We do not, of course, conclude that across-the-board reimbursement formulae based on State-wide averages are impermissible. Rather, our ruling is based on petitioner’s demonstration that DOH failed on these facts to document and substantiate its conclusion and the supposition on which this recalibration regulation rests — that the State-wide change in CMI was solely attributable to "paper optimization” and not at all attributable to patient deterioration, increased resource utilization and patient care.
The characterizations in the dissenting opinion of the major*169ity’s analysis as generating unwarranted precedential policy and administrative law consequences are inaccurate.

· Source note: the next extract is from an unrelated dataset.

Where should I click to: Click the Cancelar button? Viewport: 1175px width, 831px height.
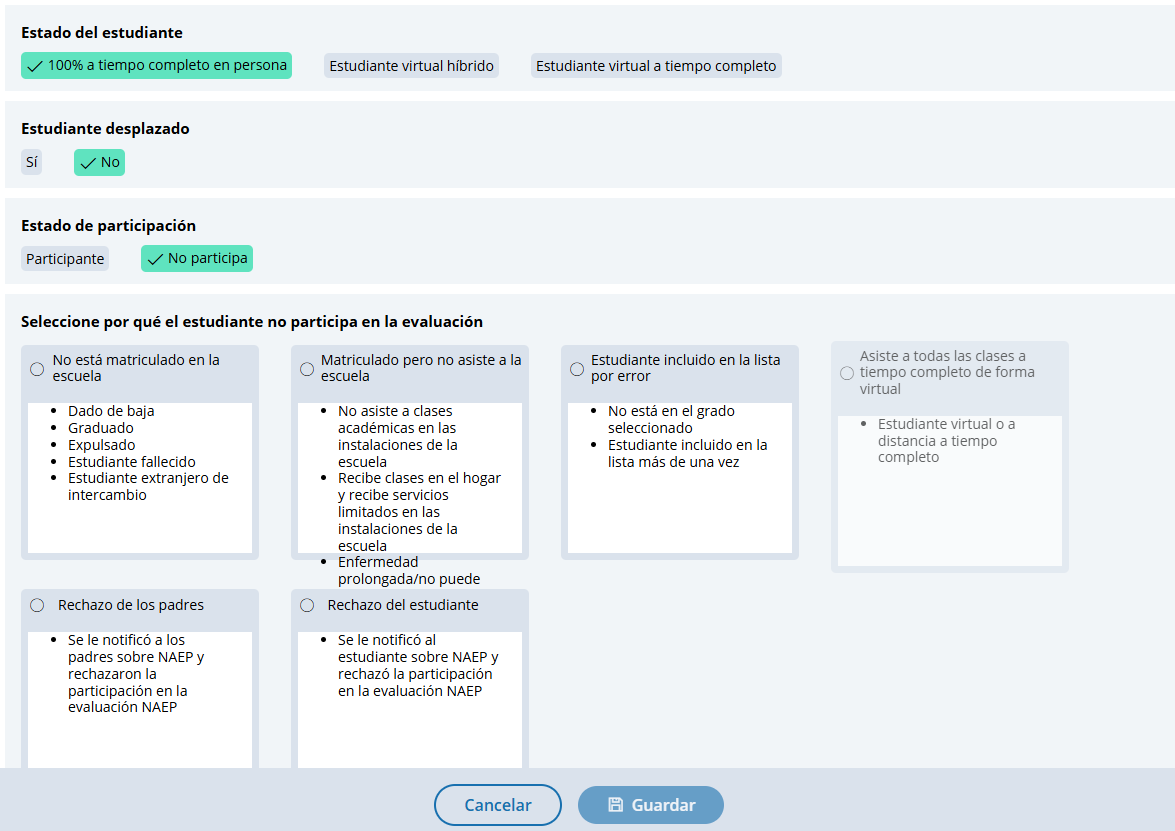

This straightforward application of the traditional judicial review function to a particular record and regulation, rather than proving "troublesome”, will help to insure that powerful regulatory officials conform to ordinary standards of documented and rational rule making. The courts should not be relegated to searching for and fashioning justifications for agency actions, based on "simple processes of elimination” at the appellate review stage.
Finally, we need not and do not reach the constitutional question. We have also examined the other issues raised by the parties and determine that they do not affect the analysis or result in this case. Finally, we note with no implication whatsoever the pending challenge to the primary regulation, the RUG-II system (New York State Assn. of Counties v Axelrod, 150 AD2d 845, lv dismissed 75 NY2d 765, supra).
Accordingly, NYSAC’s appeal taken as of right should be dismissed on the ground that no substantial constitutional question is directly involved; NYSAC’s motion for leave to appeal should be granted, and the order of the Appellate Division should be reversed, with costs, and the judgment of Supreme Court declaring the recalibration regulation (10 NYCRR 86-2.31) null and void reinstated.